Se non avesse fatto il mister che professione avrebbe intrapreso?«Tornassi indietro studierei medicina come mio cognato che mi ha trasmesso la passione per la chirurgia. In ogni città in cui ho allenato ho cercato di entrare in contatto con i primari. Io li invitavo allo stadio e poi ricambiavo la visita in sala operatoria».
Da chirurgo ad honorem quali sono allora i mali che affliggono il calcio?«Ai vertici si sono moltiplicati gli incompetenti che fanno pure la voce grossa... La televisione è sempre in fuorigioco, queste telecamere che vanno alla ricerca degli ignudi negli spogliatoi, con questi giocatori che li vedono e restano imbalsamati come dei fagiani, mi fa pensare che è bene darsi una ridimensionata. Ma purtroppo il calcio ormai è solo televisivo».

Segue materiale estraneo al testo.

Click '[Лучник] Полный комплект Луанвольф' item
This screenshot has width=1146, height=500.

La sua è una sfida ai media?«Mai fatto silenzio stampa in vita mia e ho sempre tenuto rapporti civili e intelligenti, con quella stampa che si comportava alla stessa maniera. In caso contrario con me non c’era da scherzare...».
Scherza con i fanti ma non con i santi...«Sono credente, ma non ho mai disturbato Dio per una partita. Quelli che si fanno il segno della croce davanti a 80mila spettatori sapendo che poi li vedranno milioni davanti alla tv li ho trovati sempre un po’ patetici. Mai bestemmiato in campo e per quelli che lo fanno la squalifica è troppo poco, io saprei bene come punirli...».

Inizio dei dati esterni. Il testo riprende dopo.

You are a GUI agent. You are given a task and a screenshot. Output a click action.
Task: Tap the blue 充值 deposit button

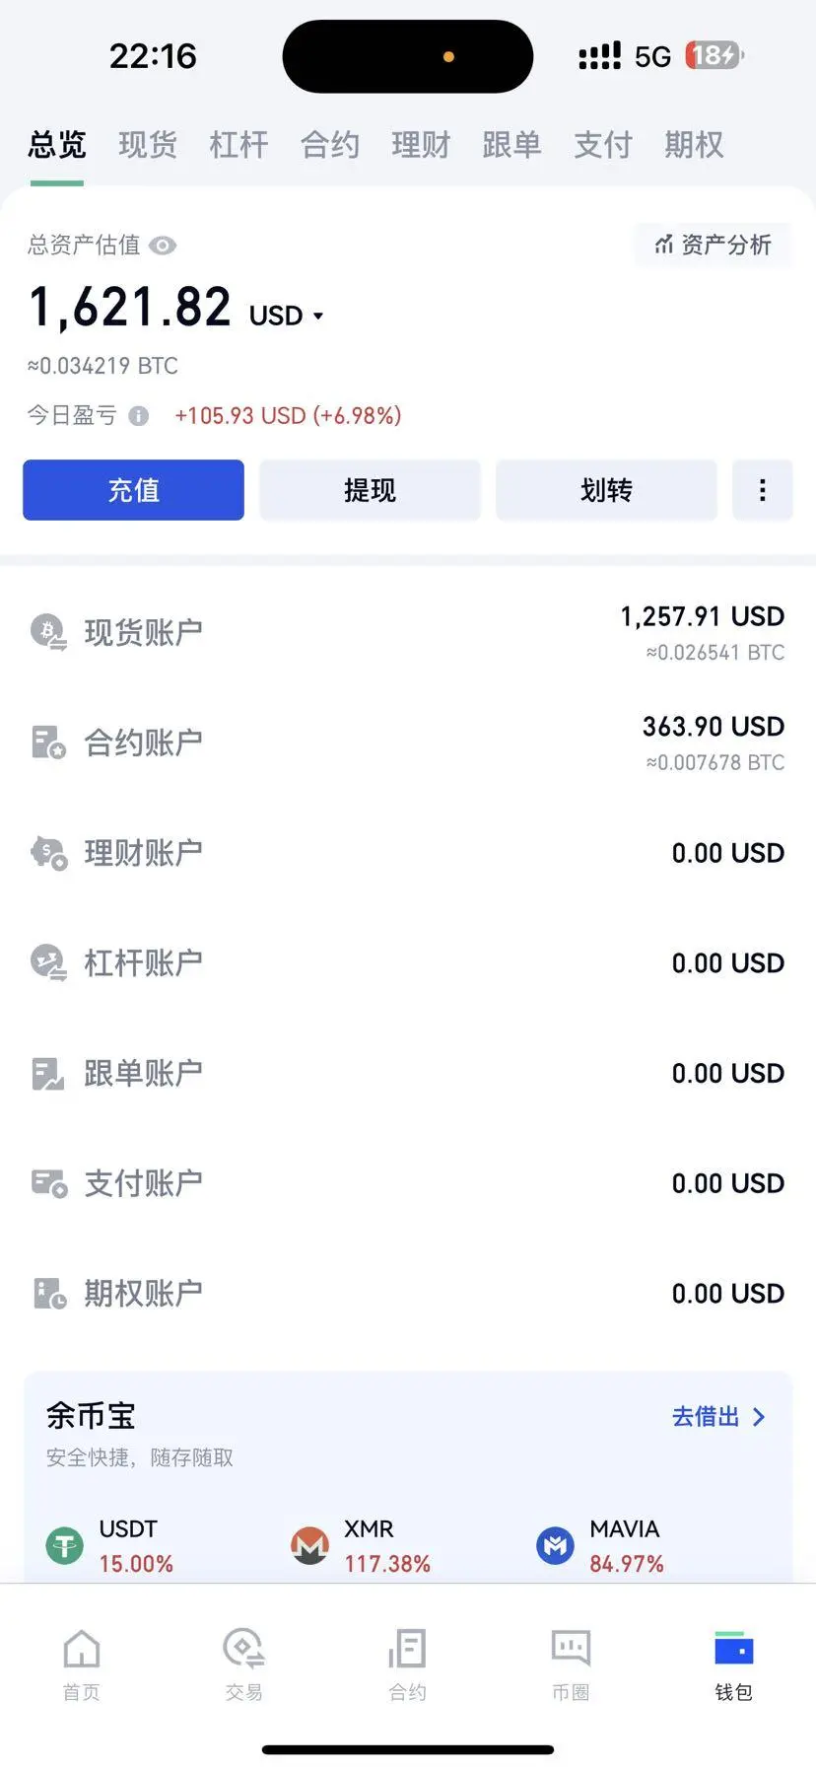point(133,490)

Settanta primavere, ma cosa le piacerebbe fare la prossima?«Il direttore tecnico. Magari un allenatore di 40 anni ha bisogno di un uomo come me di “41” che può mettergli a disposizione la sua lunga esperienza. Andrei anche in C? Ci sono delle eccezioni come il Verona che azzerano anche il fattore categoria. Comunque, se mi danno un’opportunità sono ancora carico e pronto per fare e disfare».

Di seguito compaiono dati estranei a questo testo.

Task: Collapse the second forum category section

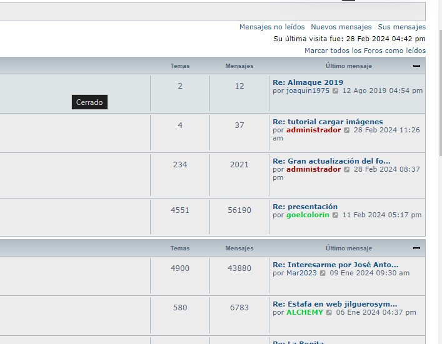Action: [x=416, y=248]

Che idea si è fatto della sua vita stando seduto su una panchina?«Che devo dire grazie al calcio ogni giorno, perché mi ha dato tanto e tolto molto poco. Mi ha arricchito economicamente, ma soprattutto come uomo, permettendomi di confrontarmi con tanta gente e di scoprire che avevo una personalità tosta che mi è servita a difendermi. Soprattutto fuori dal campo dove la vita è molto più dura».